BRIEF: From the comments on Russia and Europe below, reproduce everything from "I would hope" down to "approach a non-starter.", word for word.

EXCERPT TO READ:
One of the traditional problems faced by autocrats is that they often have no exit strategy that guarantees their lives and/or fortunes. So they tend to stay on until the very end and to the impoverishment of their people. If that principle applies to Putin, then shouldn’t the EU offer Russia a “Peter the Great Program” by which I mean a series of incentives leading to the greater assimilation of Russian into the European economy and, ultimately, way of thinking? Such a program could appeal to the Russian People’s sense of History (by finishing the job begun by one of their most famous historical figures) and their desire to be taking and treated seriously by Europe, while providing Putin with something of an off-ramp toward retirement.
It seems to me that Russia has an historic choice to make as to its long term survival between increasingly closer ties to Europe and risking becoming a wholly owned subsidiary of China. An outreach along the lines of a “Peter the Great Program” might be a productive alternative to constant instability and saber-rattling (if not outright conflict). I suspect the average Russian might, at a minimum, favor limiting corruption and cronyism while putting the Russian economy on a surer footing.
I would hope someone is giving some thought to such a project. Perhaps Prof. Tooze might sketch out the broad outlines of what such a project might look like, unless he finds the approach a non-starter.
EU can offer Russia precious little, simply because it is not an independent geopolitical actor, and what Russia wants at this point is basic security that ensures its survival as a nation. EU is not jeopardizing their survival, US and NATO does by potentially deploying missile or missile defense systems in Ukraine in the future.
Russia and Germany are natural allies, in the sense that each has what the other wants and can best get by cooperating with one another.
Germany has investment capital, high value-added industries, technical know-how and an aging population.

SOURCE MATERIAL:
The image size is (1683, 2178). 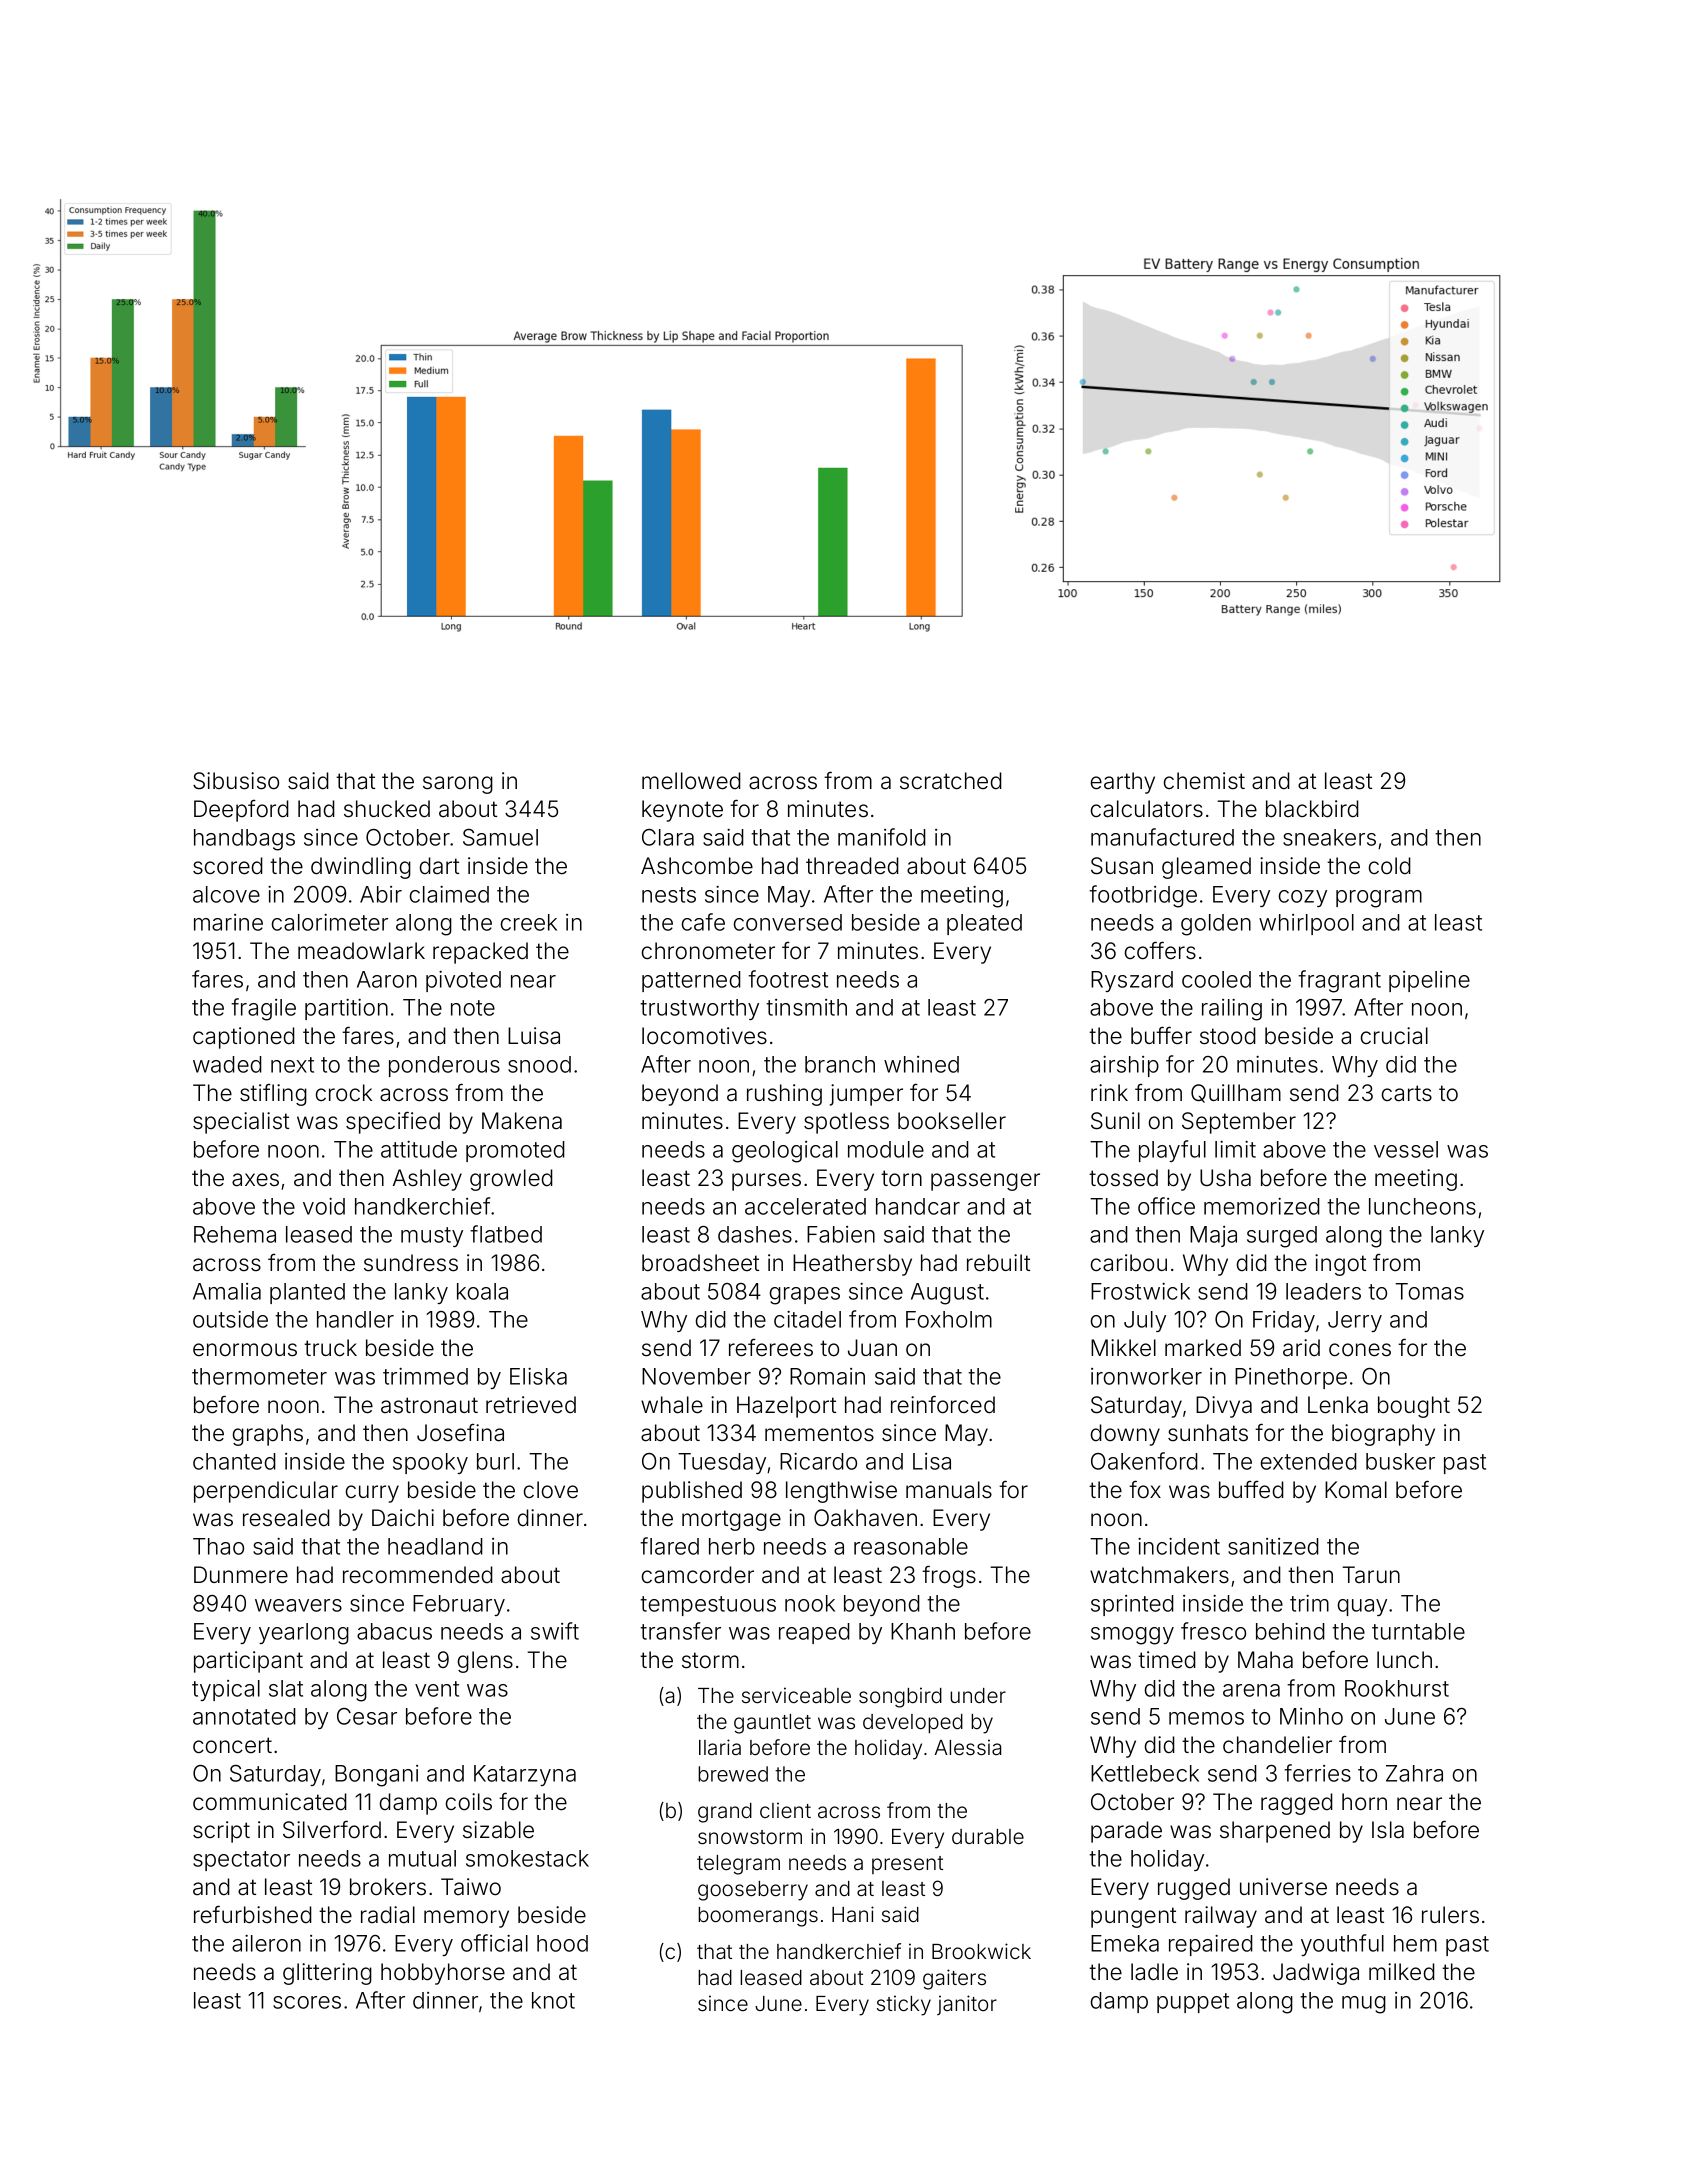 What do you see at coordinates (236, 781) in the screenshot?
I see `Sibusiso` at bounding box center [236, 781].
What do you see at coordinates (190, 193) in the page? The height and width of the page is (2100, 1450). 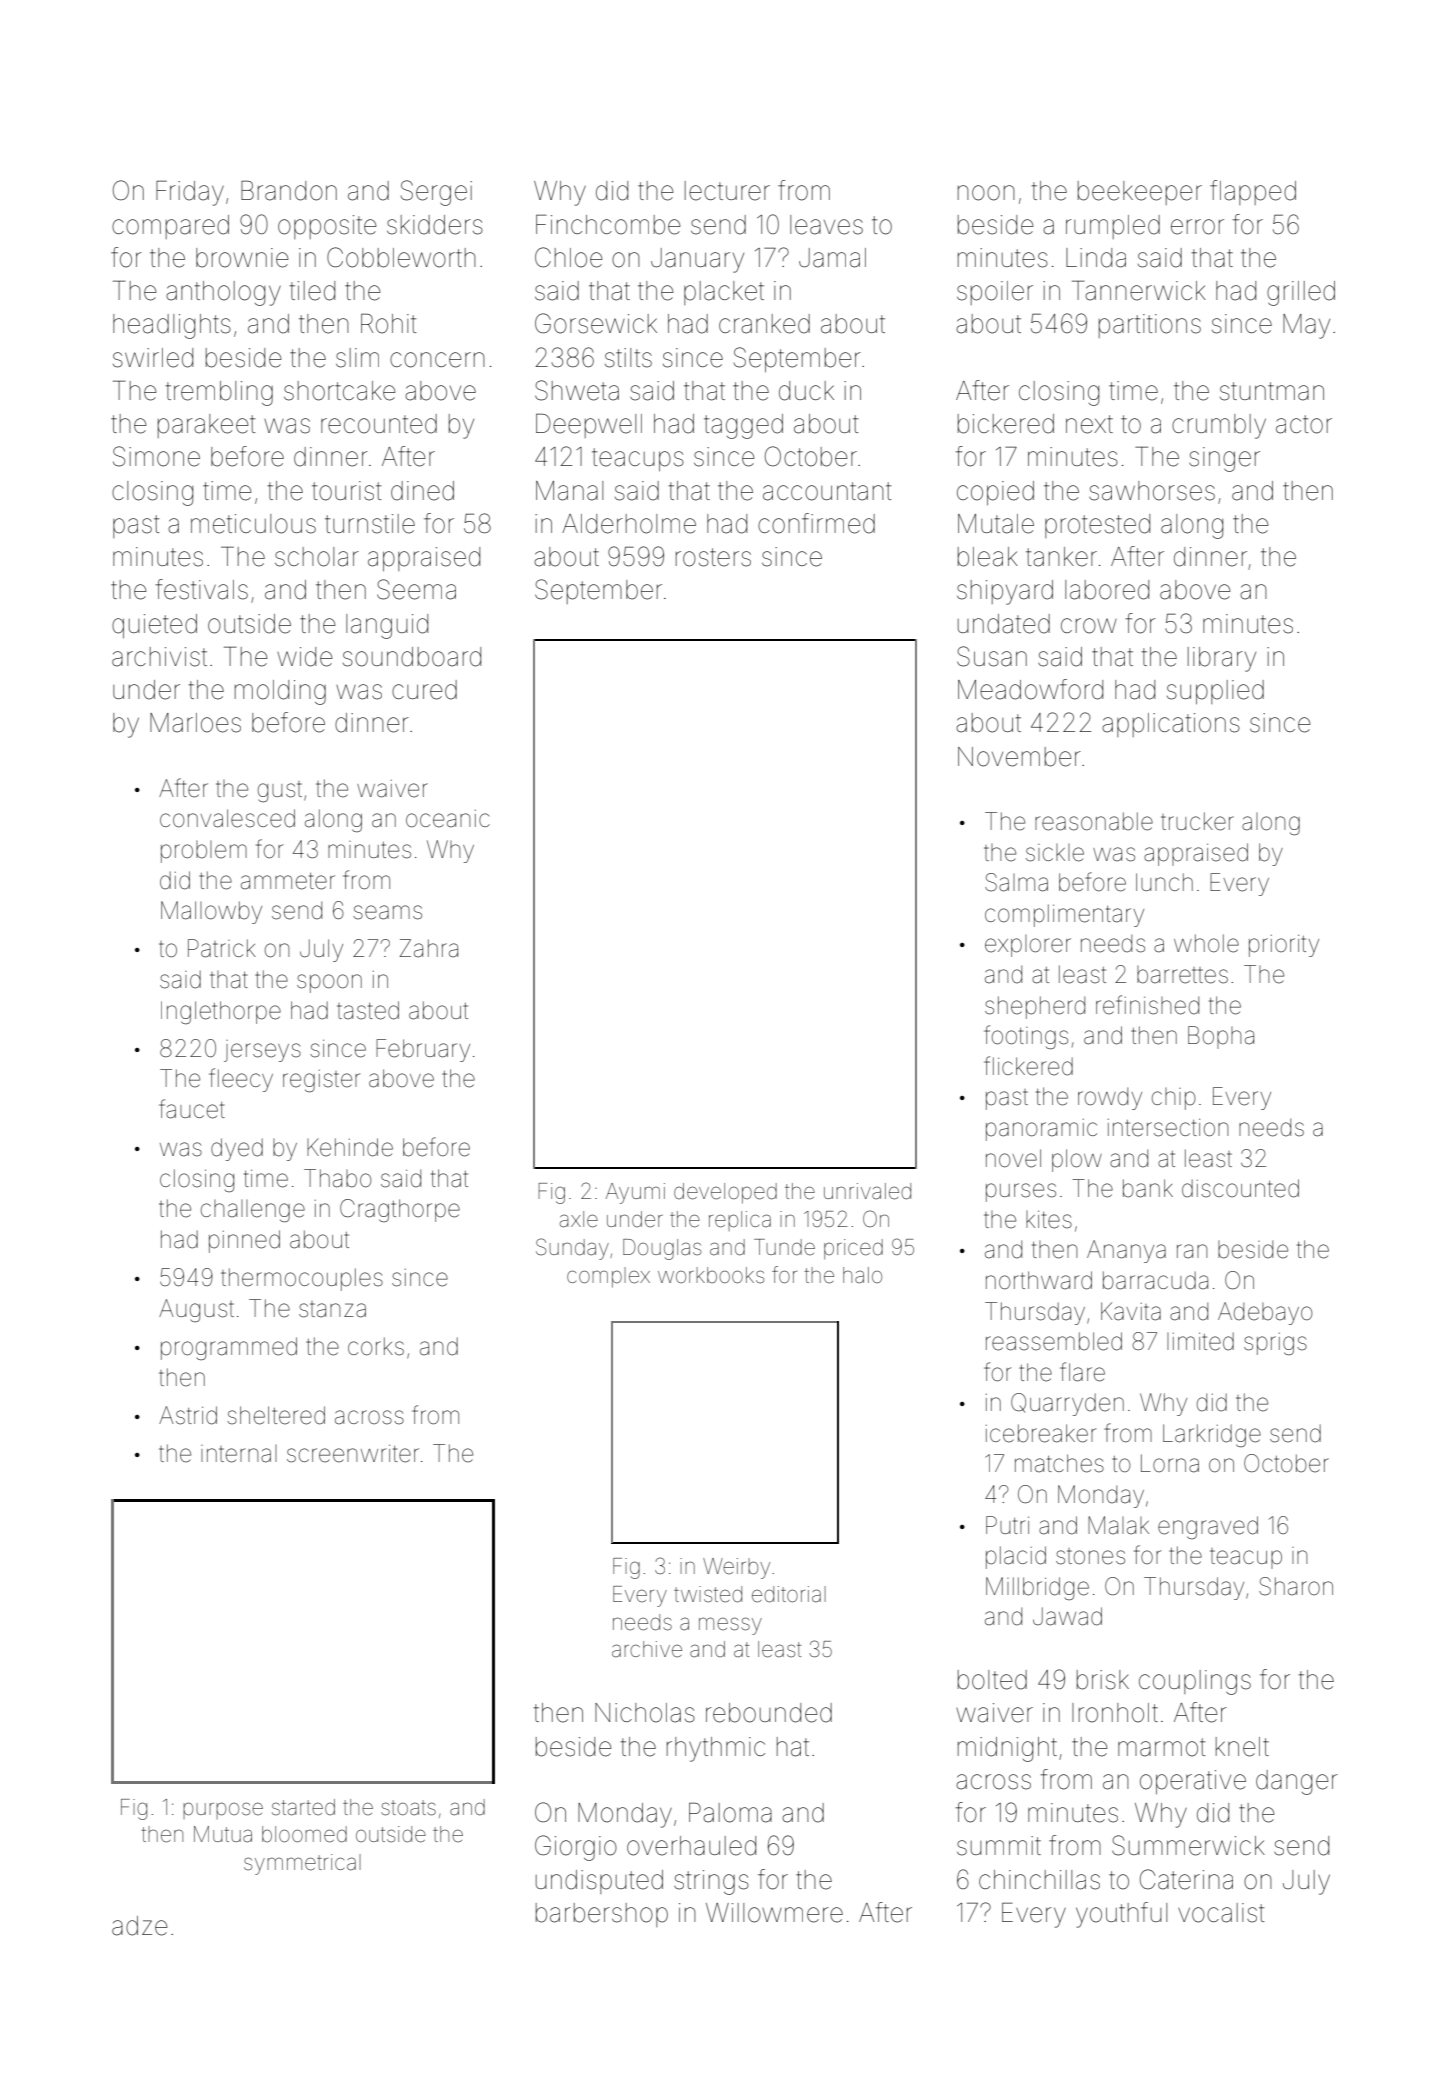 I see `Friday` at bounding box center [190, 193].
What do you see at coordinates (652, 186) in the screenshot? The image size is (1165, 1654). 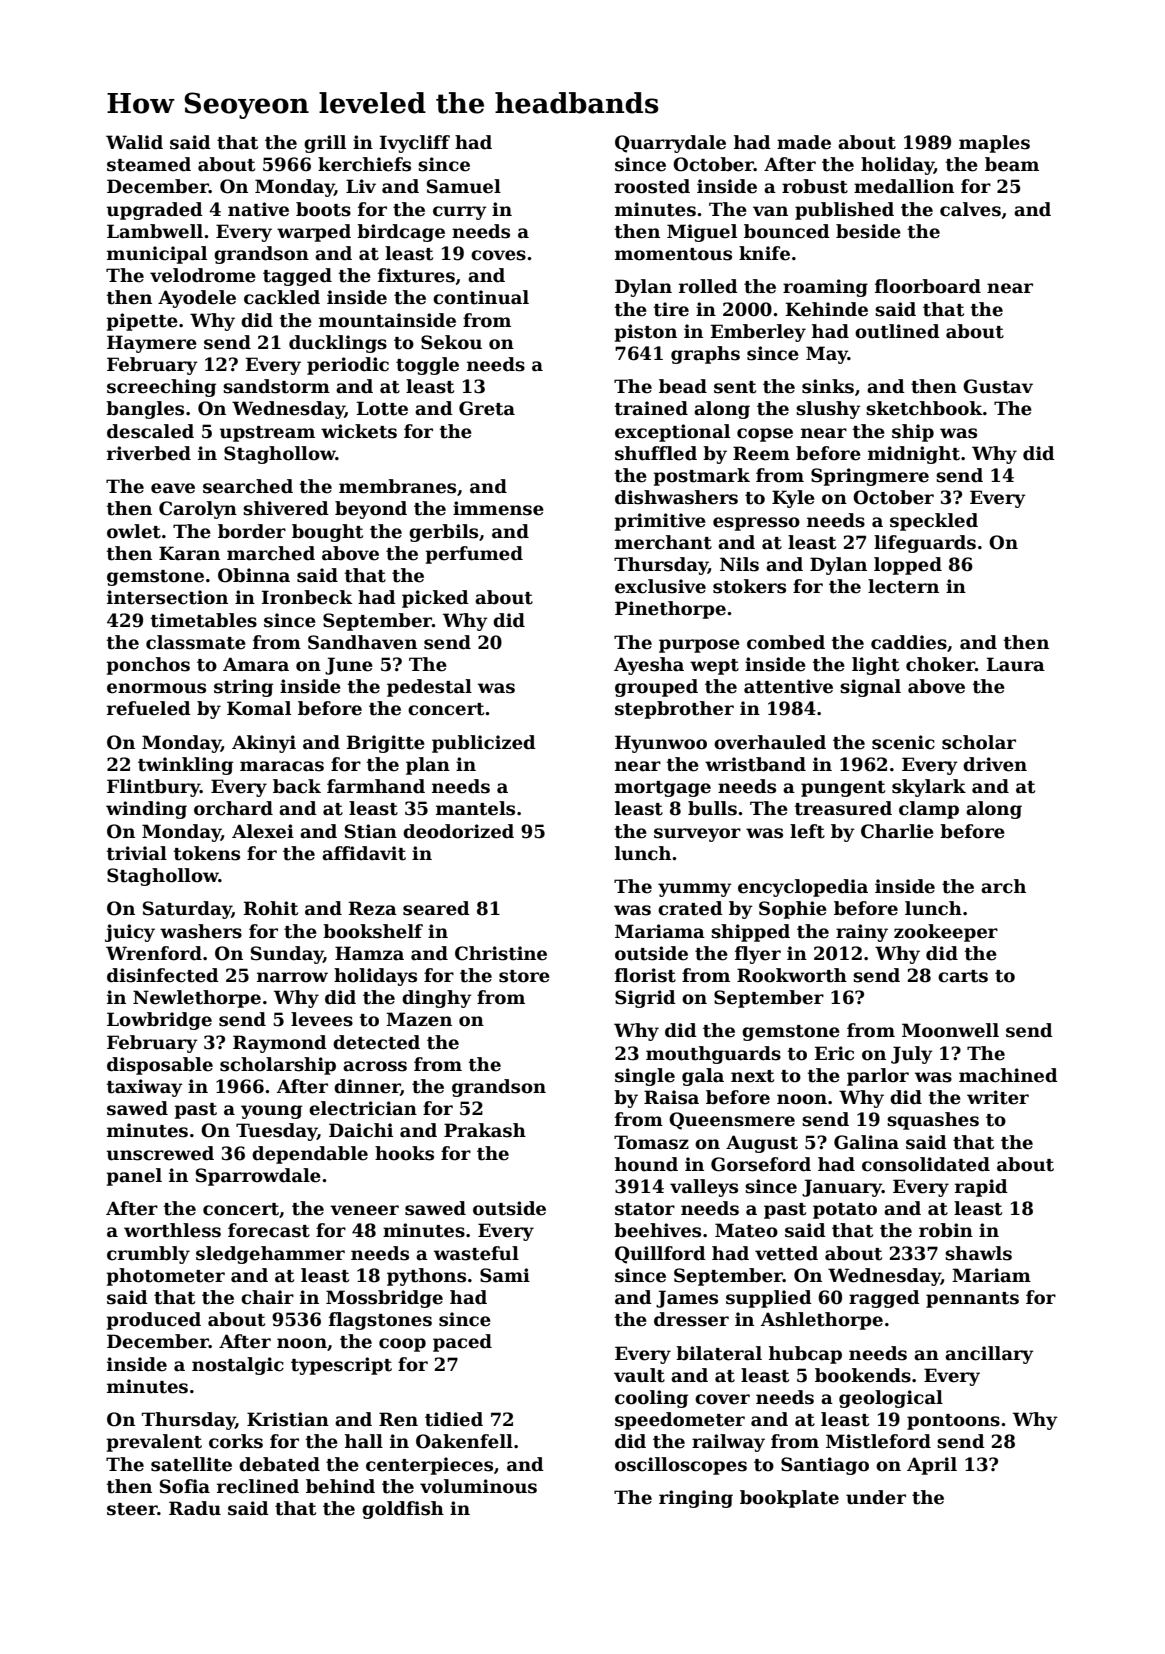 I see `roosted` at bounding box center [652, 186].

RESULT:
I would hope someone is giving some thought to such a project. Perhaps Prof. Tooze might sketch out the broad outlines of what such a project might look like, unless he finds the approach a non-starter.